I carabinieri del Comando Provinciale di Messina hanno sequestrato beni per un valore di circa 190.000 euro a un uomo di 56 anni, noto alle forze dell’ordine e ritenuto appartenente all’associazione mafiosa operante nel rione «Provinciale» della città peloritana. Il provvedimento è stato emesso dal Tribunale di Messina - Sezione misure di prevenzione, su richiesta della Direzione distrettuale antimafia locale.

Francesco Puleo, come riportato dalla Gazzetta del Sud, è già detenuto ed è stato coinvolto in numerose operazioni antimafia e processi, risultando condannato in via definitiva per reati di usura ed estorsione. Recentemente, il 9 aprile 2021, era stato arrestato nell’ambito dell’operazione “Provinciale - Mala Tempora”, che aveva smantellato tre distinti sodalizi mafiosi attivi nel centro di Messina. Complessivamente, l’indagine aveva portato all’arresto di 33 persone. Il 56enne era stato accusato di far parte di uno di questi gruppi e condannato, il 7 giugno 2023, in Corte d’Appello, alla pena di 8 anni e 8 mesi di reclusione per associazione mafiosa e traffico di stupefacenti (sentenza non ancora definitiva).

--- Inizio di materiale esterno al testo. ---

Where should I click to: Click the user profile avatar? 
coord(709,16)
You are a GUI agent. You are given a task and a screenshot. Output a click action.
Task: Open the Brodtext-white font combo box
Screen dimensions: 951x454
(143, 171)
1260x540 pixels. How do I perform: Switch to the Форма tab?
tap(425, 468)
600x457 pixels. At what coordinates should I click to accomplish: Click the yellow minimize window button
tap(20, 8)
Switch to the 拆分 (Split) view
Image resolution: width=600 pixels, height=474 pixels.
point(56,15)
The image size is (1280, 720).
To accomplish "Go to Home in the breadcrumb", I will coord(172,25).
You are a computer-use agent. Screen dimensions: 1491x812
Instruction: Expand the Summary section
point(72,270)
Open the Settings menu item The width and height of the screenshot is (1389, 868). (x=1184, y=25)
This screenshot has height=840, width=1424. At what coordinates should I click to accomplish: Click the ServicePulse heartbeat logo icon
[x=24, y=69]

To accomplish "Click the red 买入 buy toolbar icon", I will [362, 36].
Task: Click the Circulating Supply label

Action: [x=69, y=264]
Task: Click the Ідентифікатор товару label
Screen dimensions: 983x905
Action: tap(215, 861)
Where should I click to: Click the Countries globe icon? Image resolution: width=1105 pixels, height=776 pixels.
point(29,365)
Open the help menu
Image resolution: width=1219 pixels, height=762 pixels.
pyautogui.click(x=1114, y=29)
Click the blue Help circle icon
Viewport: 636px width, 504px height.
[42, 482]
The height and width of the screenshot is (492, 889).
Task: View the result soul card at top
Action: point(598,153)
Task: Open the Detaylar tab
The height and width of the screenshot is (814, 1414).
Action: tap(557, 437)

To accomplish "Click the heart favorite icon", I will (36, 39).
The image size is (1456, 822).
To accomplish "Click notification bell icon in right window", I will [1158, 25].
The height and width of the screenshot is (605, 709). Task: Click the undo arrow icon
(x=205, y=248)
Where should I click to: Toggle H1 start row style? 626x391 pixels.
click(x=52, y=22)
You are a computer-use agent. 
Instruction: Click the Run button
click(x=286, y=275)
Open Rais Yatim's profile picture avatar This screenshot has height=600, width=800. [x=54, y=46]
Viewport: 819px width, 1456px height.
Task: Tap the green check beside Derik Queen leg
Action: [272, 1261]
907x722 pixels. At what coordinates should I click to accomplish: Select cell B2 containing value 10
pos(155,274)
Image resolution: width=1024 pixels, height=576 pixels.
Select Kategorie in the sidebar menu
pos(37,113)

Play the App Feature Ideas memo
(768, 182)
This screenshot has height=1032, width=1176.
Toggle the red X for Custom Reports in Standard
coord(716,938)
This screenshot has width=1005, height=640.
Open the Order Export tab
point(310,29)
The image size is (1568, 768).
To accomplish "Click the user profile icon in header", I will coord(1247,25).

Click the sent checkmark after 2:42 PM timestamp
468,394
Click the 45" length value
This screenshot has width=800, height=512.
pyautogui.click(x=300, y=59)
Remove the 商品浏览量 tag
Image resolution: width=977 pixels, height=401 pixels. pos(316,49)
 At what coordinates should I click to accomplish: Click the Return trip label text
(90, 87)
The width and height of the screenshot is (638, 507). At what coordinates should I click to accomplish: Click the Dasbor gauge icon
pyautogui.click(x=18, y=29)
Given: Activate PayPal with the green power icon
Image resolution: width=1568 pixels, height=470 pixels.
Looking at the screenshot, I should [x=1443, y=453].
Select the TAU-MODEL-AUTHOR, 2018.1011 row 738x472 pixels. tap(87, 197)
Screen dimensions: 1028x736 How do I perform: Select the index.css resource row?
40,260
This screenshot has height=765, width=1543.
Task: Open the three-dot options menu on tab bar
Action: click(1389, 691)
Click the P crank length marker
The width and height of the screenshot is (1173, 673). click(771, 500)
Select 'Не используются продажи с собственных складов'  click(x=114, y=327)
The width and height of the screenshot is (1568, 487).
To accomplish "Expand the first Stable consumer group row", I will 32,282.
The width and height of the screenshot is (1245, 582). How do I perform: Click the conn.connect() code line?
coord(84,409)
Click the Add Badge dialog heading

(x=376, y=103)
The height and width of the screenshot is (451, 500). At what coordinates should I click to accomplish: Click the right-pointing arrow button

Il sequestro, esito di approfonditi accertamenti patrimoniali condotti dai carabinieri, ha evidenziato una sproporzione tra i beni posseduti dall’uomo e i redditi dichiarati da lui e dai suoi familiari. Tra i beni sequestrati figurano due immobili a uso commerciale, una società attiva nel settore delle onoranze funebri a Messina e un’abitazione situata nel comune di Spadafora (ME).

L’intervento, che mira alla futura confisca dei beni, rappresenta un ulteriore colpo alla criminalità organizzata del capoluogo peloritano, sottolineando l’efficacia delle attività di contrasto alla mafia condotte congiuntamente dalle forze dell’ordine e dalla magistratura.